Every Man Remembered: Bid to honour every Commonwealth serviceman and woman who died in WW1

British soldiers from the Royal Welch Fusiliers and the Cheshire Regiment pictured in Belgium, August 1914. Credit: PA/PA Wire

The Royal British Legion has launched a campaign to gather tributes honouring every Commonwealth serviceman and woman who died during the First World War.

The Every Man Remembered initiative is an online database that enables users to commemorate a family member, someone they are connected to or find a person who has no-one to honour them.

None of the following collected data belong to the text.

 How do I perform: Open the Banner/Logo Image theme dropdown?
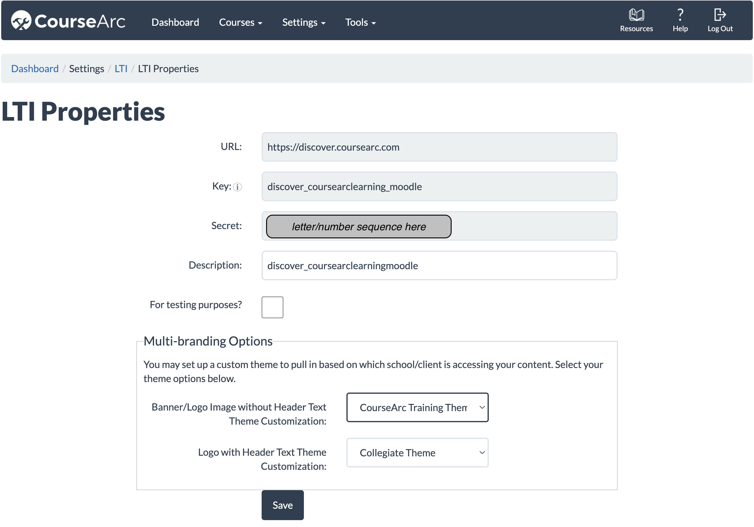pyautogui.click(x=417, y=408)
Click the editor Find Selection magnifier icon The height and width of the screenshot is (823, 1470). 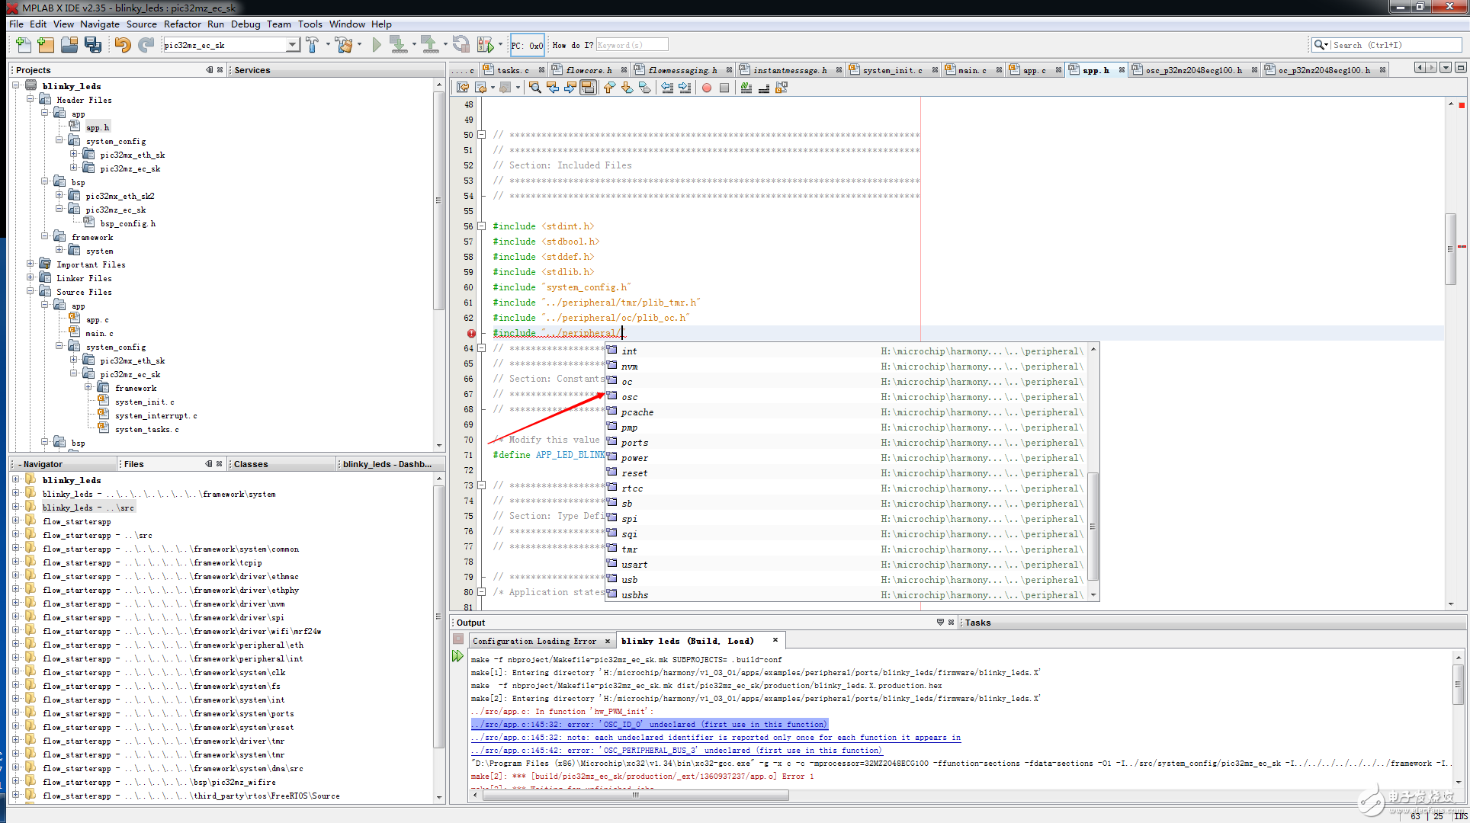coord(534,88)
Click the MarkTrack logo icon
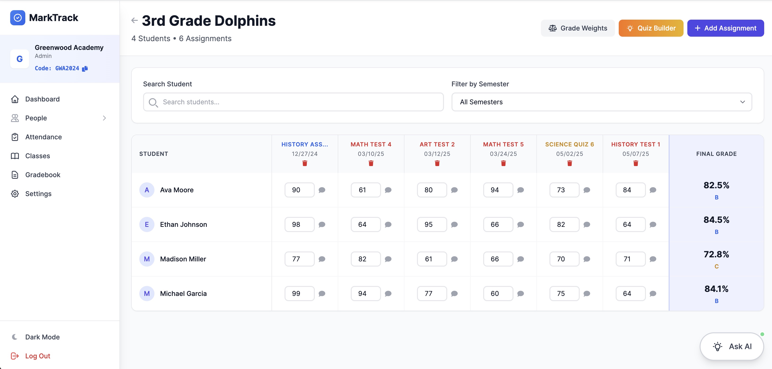Image resolution: width=772 pixels, height=369 pixels. click(x=18, y=18)
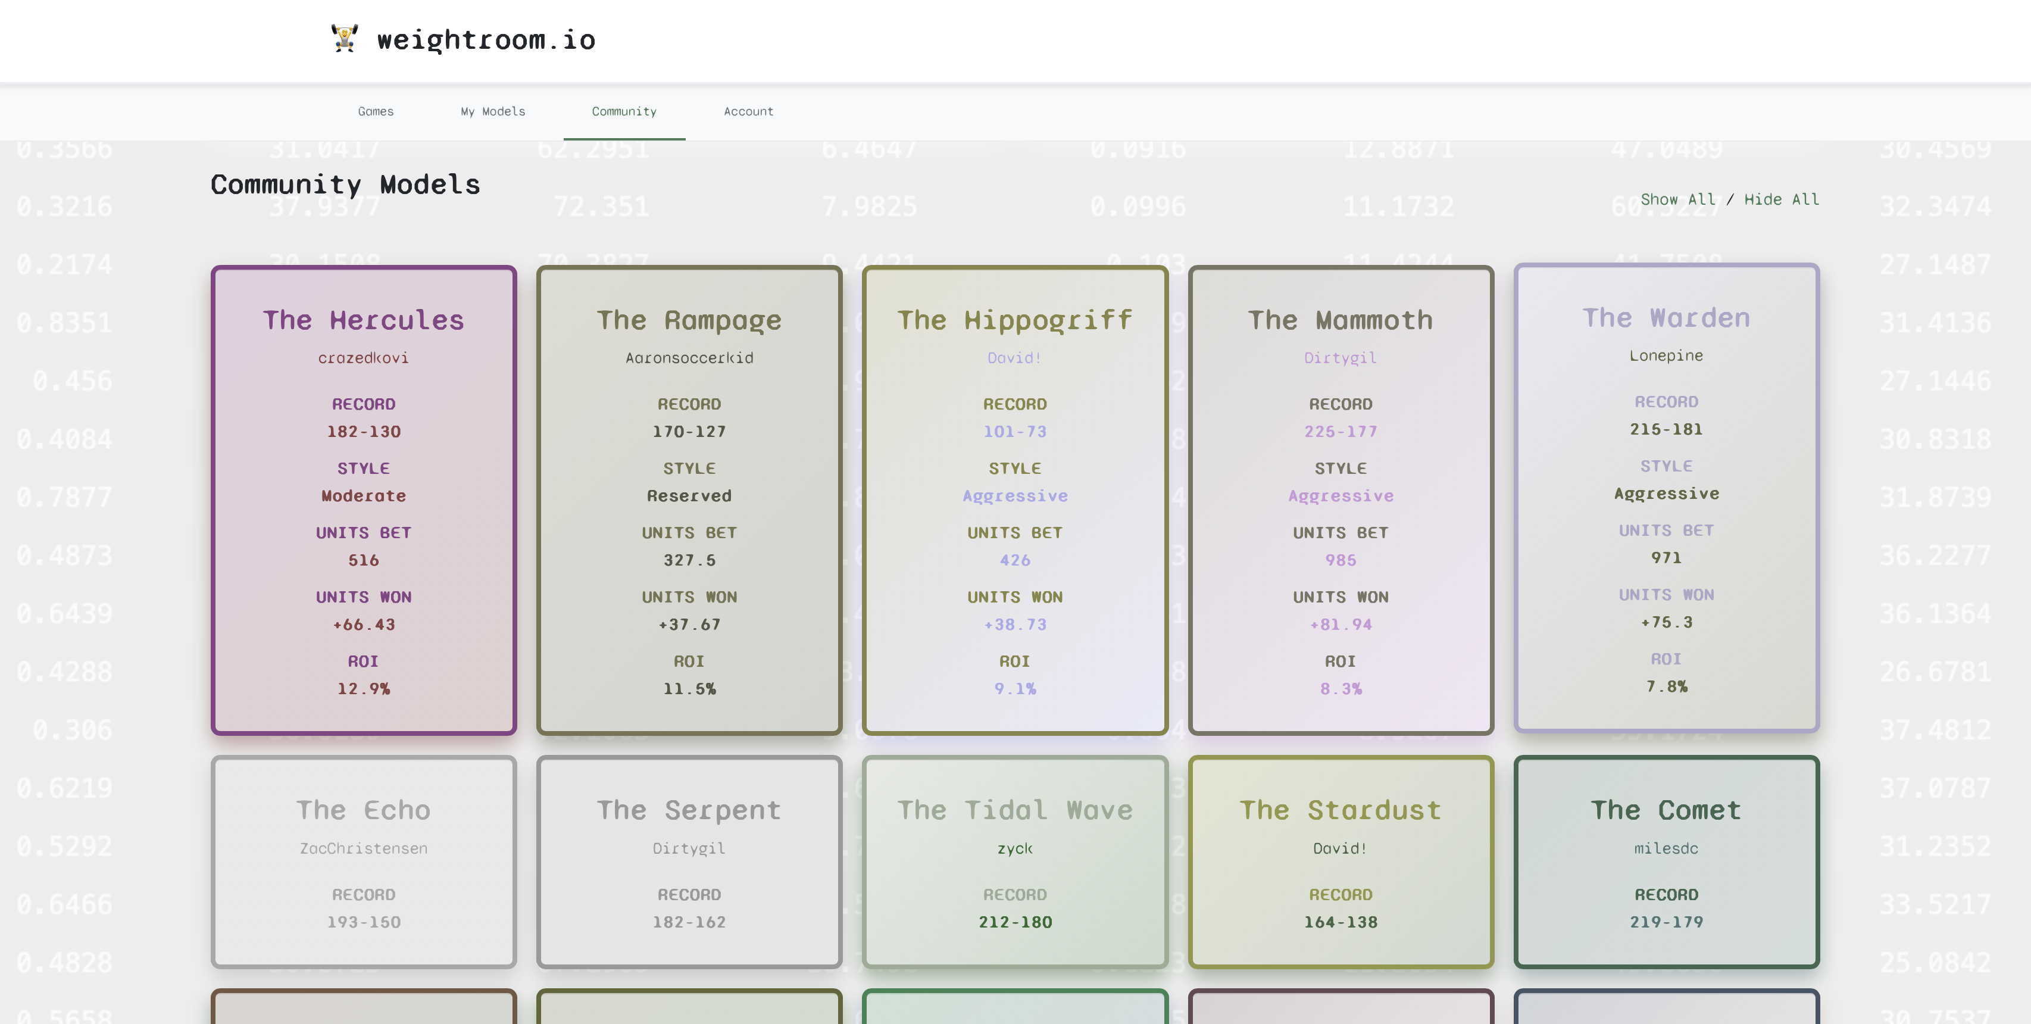Click crazedkovi username on The Hercules
Screen dimensions: 2031x1024
coord(363,357)
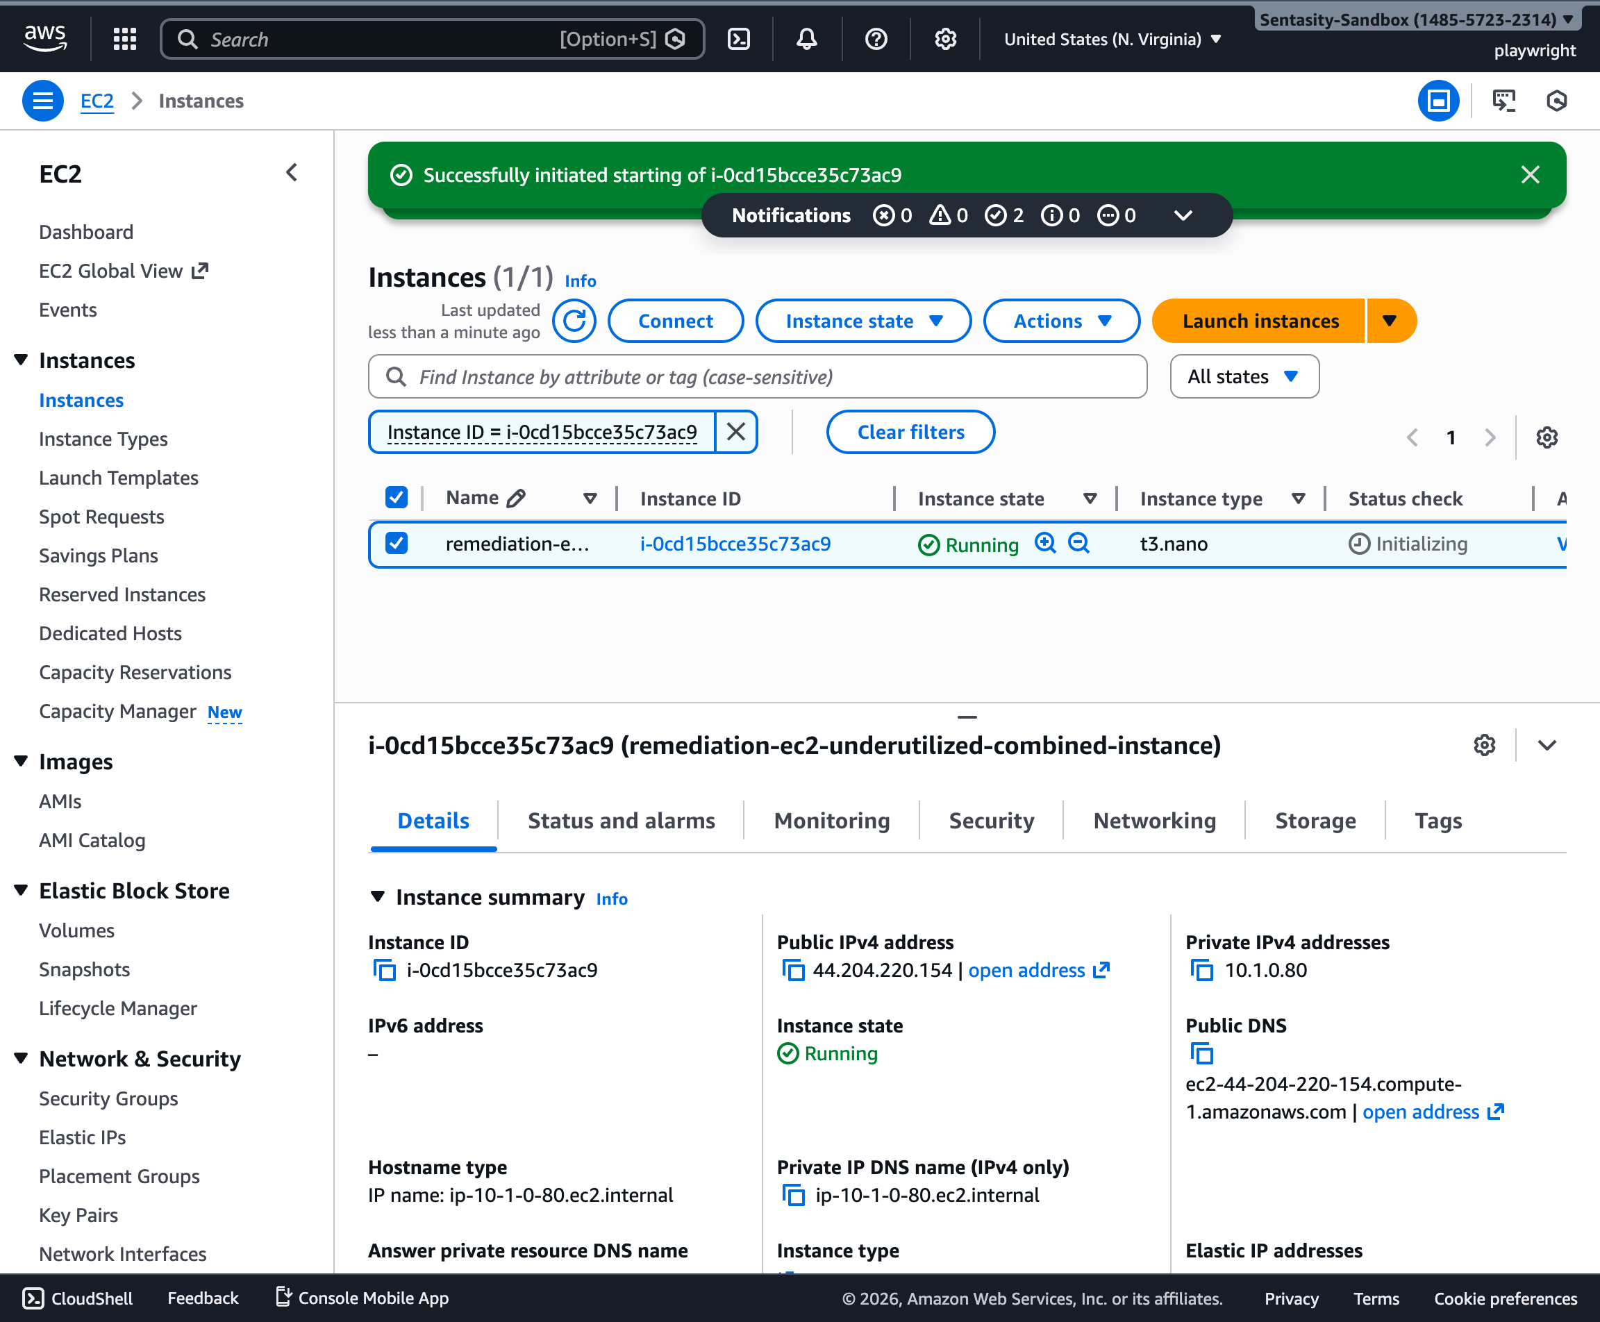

Lord Julian Fellowes with a picture of his great uncle Hamilton Stephenson. Credit: Rich Hardcastle/PA Wire

Downton Abbey creator Lord Julian Fellowes, actor Tom Hardy, TV historian Dan Snow and West Ham United vice chairman Karren Brady have already added their voices to the campaign.

The Legion, in partnership with the Commonwealth War Graves Commission, hopes every one of the 1,117,077 Commonwealth men and women who died during the First World War will be commemorated on the database.

Karren Brady with a picture of Sgt Major Frank Cannon who played for West Ham. Credit: Rich Hardcastle/PA Wire

The campaign was inspired by a British Explorer Scout who visited a war cemetery in Belgium and wrote to the Legion asking why some of the graves had dozens of poppies and crosses next to them, while others had none.

"This is your chance to take part in a truly historic and incredibly significant act of remembrance," the Every Man Remembered website reads.